El caso más notorio en el mundo fue el de los ataques terroristas ocurridos en Madrid el jueves 11 de marzo de 2004, que dejaron decenas de muertos en estaciones de tren, especialmente en la de Atocha. Las elecciones fueron el domingo siguiente.

Las encuestas previas a la elección daban al Partido Popular (PP) y su candidato, Mariano Rajoy, una ventaja de 6 puntos sobre el Partido Socialista Obrero Español (PSOE) y José Luis Rodríguez Zapatero. El resultado fue un triunfo del PSOE y su abanderado por cinco puntos.

Usualmente, la intención de desacreditar las encuestas proviene, explicablemente, de quien marcha atrás en las intenciones de voto que son medidas por éstas.

Sin embargo, la mayor parte de los argumentos en contra carecen de sustento técnico.

En México, quizás la gran interrogante que persiste es si hay coincidencia entre el universo de las personas a quienes se encuesta y las que finalmente acuden a las urnas el día de la elección para hacer valer su preferencia a través del voto.

La tasa de abstención en México en los comicios presidenciales de 2012 fue de 36.7 por ciento. Es decir, poco más de una tercera parte de las personas que podían acudir a las urnas finalmente no lo hicieron.

Si ese porcentaje tuvo un sesgo en su intención de voto, quizás podría explicar los errores en la estimación del margen con el que iba a ganar Enrique Peña Nieto.

Uno de los factores que puede inducir a la inexactitud de las encuestas es que no se logre captar al segmento del electorado que realmente va a acudir a las urnas y las muestras obtenidas tomen una parte importante de las preferencias de quienes no emitirán su voto.

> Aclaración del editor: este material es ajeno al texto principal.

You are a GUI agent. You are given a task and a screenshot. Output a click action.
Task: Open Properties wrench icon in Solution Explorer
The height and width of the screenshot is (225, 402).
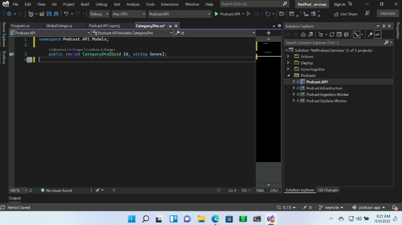click(370, 34)
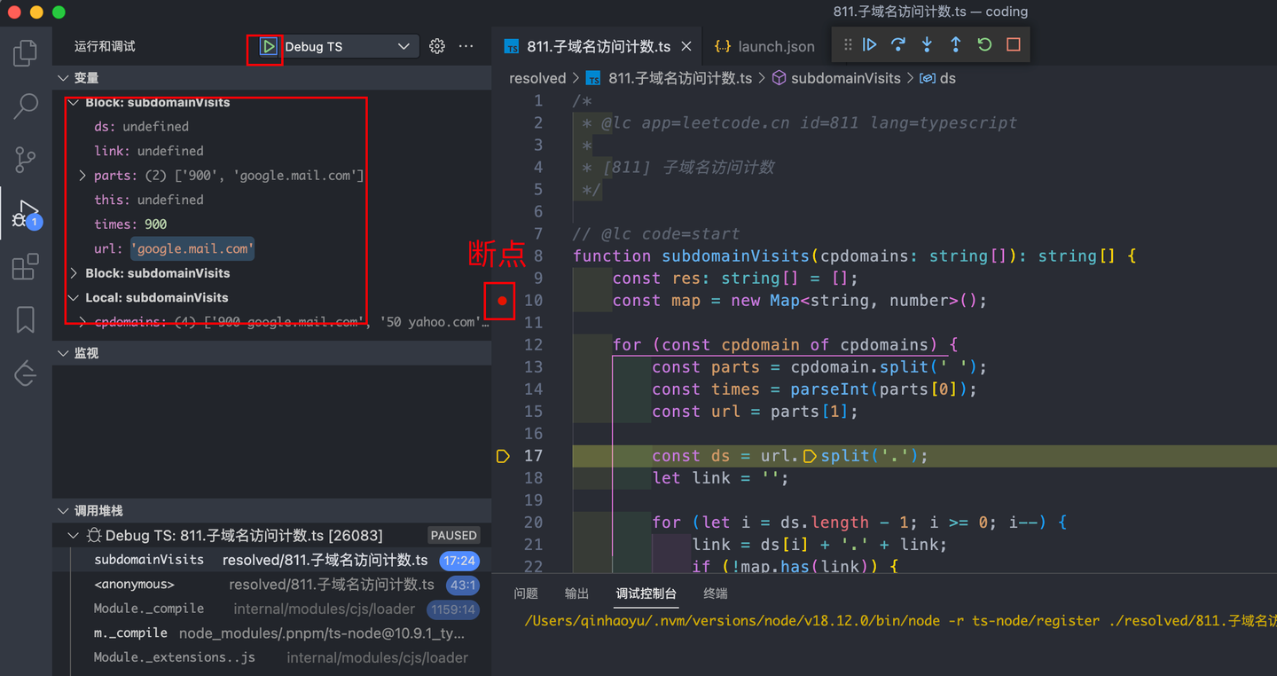Step out of the current function
Image resolution: width=1277 pixels, height=676 pixels.
(955, 44)
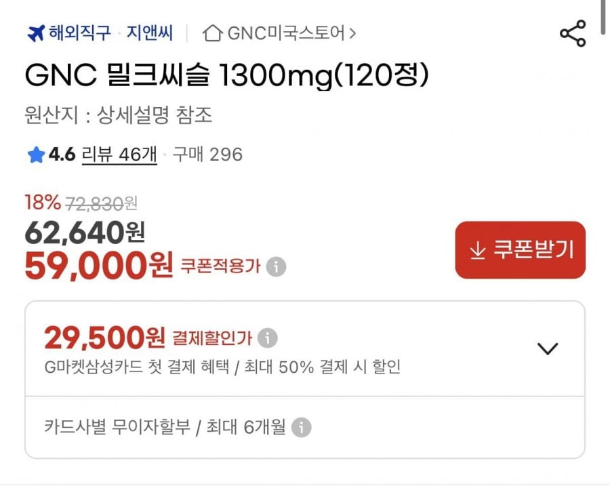Click download arrow on 쿠폰받기 button
This screenshot has height=486, width=610.
point(478,250)
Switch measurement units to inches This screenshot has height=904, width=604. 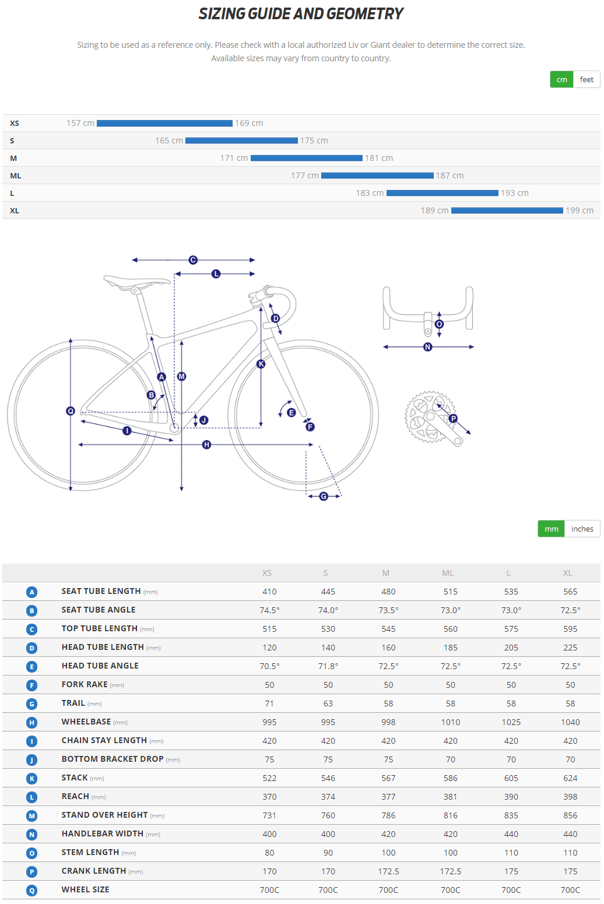click(x=582, y=529)
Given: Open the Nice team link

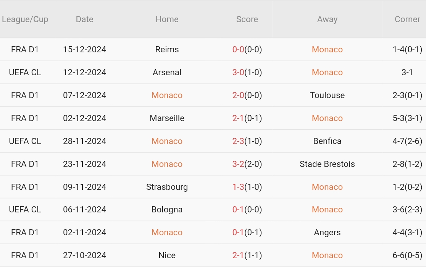Looking at the screenshot, I should 167,256.
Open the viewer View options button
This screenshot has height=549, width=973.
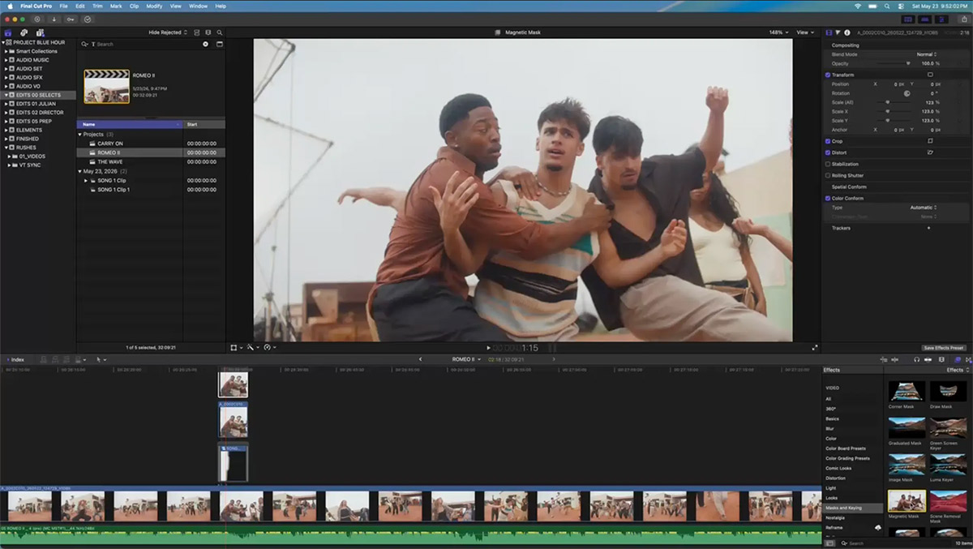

Si la distribución de preferencias electorales fuera la misma, no habría alguna influencia. Pero, a veces, sí hay sesgos entre los abstencionistas.

En la coyuntura actual que vive México me parece que hay evidencias que nos indican, hasta ahora, que podría repetirse el patrón de 2012.

Es decir, que la mayoría o todas las encuestas acierten al ganador y que la diferencia más importante radique en el cálculo del margen de la victoria.

Tanto para los encuestadores como para las autoridades electorales, el escenario más complicado de todos es aquel en el que hay al menos dos candidatos cuya intención de voto difiere apenas en un porcentaje inferior a la suma de los márgenes de error de las encuestas.

En ese caso, no es improbable un escenario en el que cambien las posiciones de los competidores.

Por lo pronto, y lo vuelvo a subrayar, hasta este momento no se perciben indicios de que las encuestas de intención de voto en México nos estén engañando.